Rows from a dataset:

====

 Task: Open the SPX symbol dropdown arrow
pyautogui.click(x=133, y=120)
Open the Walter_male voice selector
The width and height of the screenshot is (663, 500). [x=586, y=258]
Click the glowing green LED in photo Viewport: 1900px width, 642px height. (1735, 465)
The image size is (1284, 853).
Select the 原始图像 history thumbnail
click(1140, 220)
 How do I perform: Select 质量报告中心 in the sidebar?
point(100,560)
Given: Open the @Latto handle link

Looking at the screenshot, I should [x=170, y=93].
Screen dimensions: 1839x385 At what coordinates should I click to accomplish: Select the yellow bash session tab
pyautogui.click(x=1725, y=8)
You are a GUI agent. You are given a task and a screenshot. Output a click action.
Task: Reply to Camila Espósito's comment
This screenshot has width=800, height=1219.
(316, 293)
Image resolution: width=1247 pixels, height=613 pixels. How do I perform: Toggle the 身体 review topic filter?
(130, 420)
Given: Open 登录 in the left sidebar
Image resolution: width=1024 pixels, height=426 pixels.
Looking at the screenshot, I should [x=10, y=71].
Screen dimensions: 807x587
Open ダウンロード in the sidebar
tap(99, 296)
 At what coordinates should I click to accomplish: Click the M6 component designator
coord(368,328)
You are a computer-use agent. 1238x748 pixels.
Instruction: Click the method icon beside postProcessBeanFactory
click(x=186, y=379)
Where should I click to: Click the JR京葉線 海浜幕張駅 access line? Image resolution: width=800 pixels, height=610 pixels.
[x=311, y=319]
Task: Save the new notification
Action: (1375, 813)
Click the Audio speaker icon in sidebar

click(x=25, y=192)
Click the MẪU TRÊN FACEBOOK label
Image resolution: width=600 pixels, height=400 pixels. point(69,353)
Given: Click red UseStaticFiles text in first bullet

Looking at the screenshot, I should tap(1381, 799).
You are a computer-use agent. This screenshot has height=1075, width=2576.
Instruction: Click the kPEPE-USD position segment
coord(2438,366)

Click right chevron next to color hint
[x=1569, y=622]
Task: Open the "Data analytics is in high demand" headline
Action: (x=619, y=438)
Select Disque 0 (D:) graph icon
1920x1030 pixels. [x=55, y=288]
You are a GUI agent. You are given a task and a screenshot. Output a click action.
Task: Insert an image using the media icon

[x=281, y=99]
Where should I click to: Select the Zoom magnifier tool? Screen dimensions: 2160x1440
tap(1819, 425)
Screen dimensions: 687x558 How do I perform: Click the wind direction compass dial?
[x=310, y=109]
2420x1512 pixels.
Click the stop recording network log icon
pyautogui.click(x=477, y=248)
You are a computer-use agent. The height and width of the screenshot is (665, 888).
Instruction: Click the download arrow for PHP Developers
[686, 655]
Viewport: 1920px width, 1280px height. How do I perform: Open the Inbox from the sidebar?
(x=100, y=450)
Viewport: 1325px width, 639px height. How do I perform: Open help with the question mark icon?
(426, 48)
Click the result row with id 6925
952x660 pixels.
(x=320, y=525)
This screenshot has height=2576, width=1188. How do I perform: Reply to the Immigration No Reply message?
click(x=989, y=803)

====

### [Challenge]
Repeat the entries from the line with "Click the MẪU TRÊN FACEBOOK label" to the line with "[x=310, y=109]", both of those lines included, and nothing else.

### [Exercise answer]
Click the MẪU TRÊN FACEBOOK label
Image resolution: width=600 pixels, height=400 pixels. point(69,353)
Given: Click red UseStaticFiles text in first bullet

Looking at the screenshot, I should tap(1381, 799).
You are a computer-use agent. This screenshot has height=1075, width=2576.
Instruction: Click the kPEPE-USD position segment
coord(2438,366)

Click right chevron next to color hint
[x=1569, y=622]
Task: Open the "Data analytics is in high demand" headline
Action: (x=619, y=438)
Select Disque 0 (D:) graph icon
1920x1030 pixels. [x=55, y=288]
You are a GUI agent. You are given a task and a screenshot. Output a click action.
Task: Insert an image using the media icon

[x=281, y=99]
Where should I click to: Select the Zoom magnifier tool? Screen dimensions: 2160x1440
tap(1819, 425)
Screen dimensions: 687x558 How do I perform: Click the wind direction compass dial?
[x=310, y=109]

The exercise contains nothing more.